(Beginning of DATA)
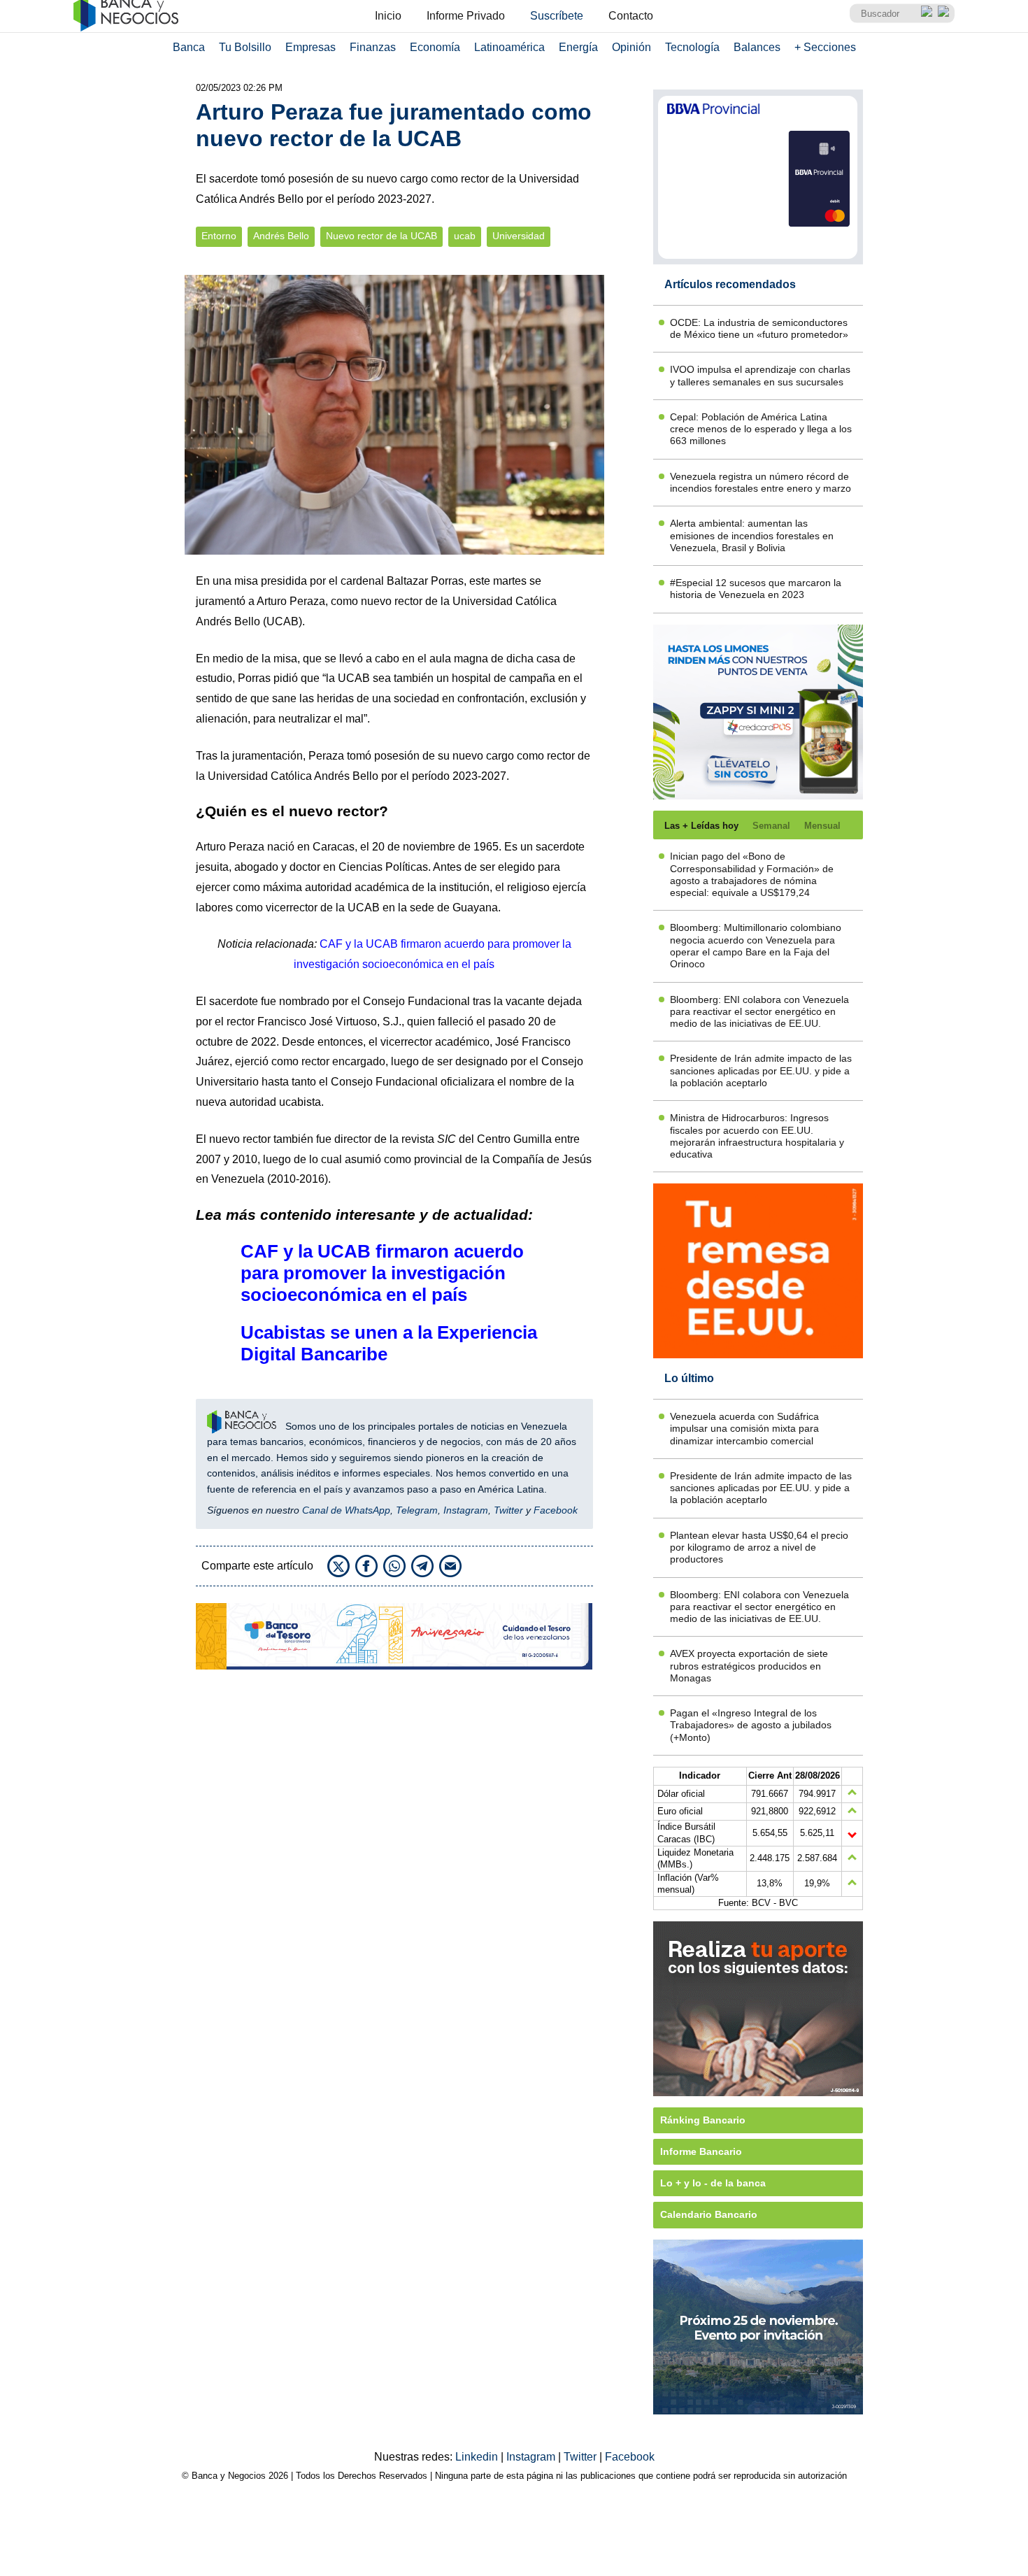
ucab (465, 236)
(End of DATA)
(Beginning of DATA)
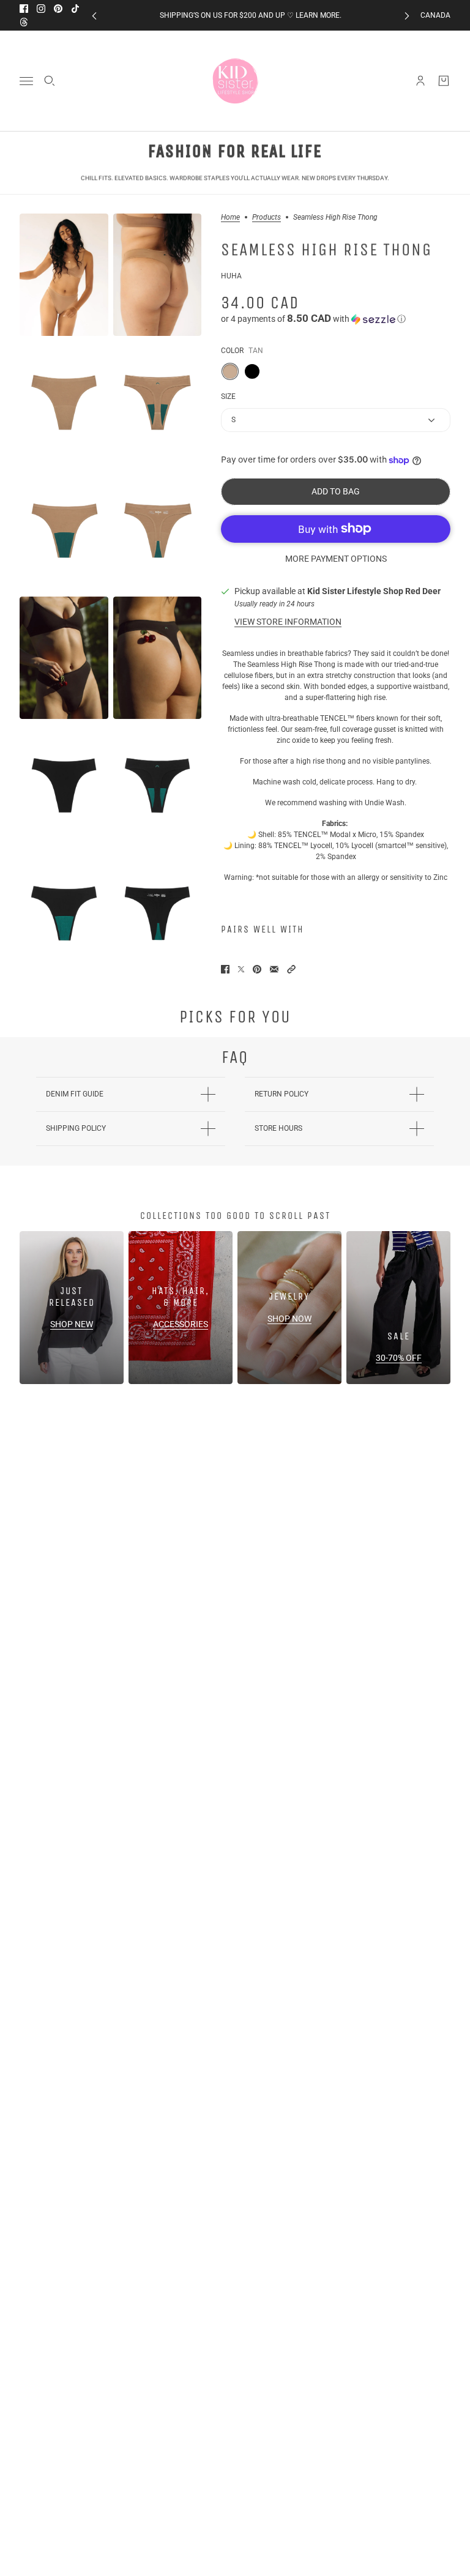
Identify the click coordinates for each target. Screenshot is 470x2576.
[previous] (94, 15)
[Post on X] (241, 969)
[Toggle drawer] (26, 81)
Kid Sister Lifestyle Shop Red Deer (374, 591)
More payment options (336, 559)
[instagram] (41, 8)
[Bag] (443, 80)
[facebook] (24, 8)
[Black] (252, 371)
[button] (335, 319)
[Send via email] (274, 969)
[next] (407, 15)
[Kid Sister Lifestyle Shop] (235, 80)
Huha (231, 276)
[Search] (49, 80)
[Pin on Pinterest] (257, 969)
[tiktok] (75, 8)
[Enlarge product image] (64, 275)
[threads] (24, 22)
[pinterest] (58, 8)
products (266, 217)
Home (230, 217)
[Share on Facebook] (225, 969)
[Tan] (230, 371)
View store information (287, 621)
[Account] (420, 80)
(End of DATA)
• WHAT THE TASK ASKS
Working from the material above, retype exactly the lines from the one with "Home (230, 217)" through the one with "[Account] (420, 80)", both included, and only those lines.

• RESPONSE FOR THIS EXERCISE
Home (230, 217)
[Share on Facebook] (225, 969)
[Tan] (230, 371)
View store information (287, 621)
[Account] (420, 80)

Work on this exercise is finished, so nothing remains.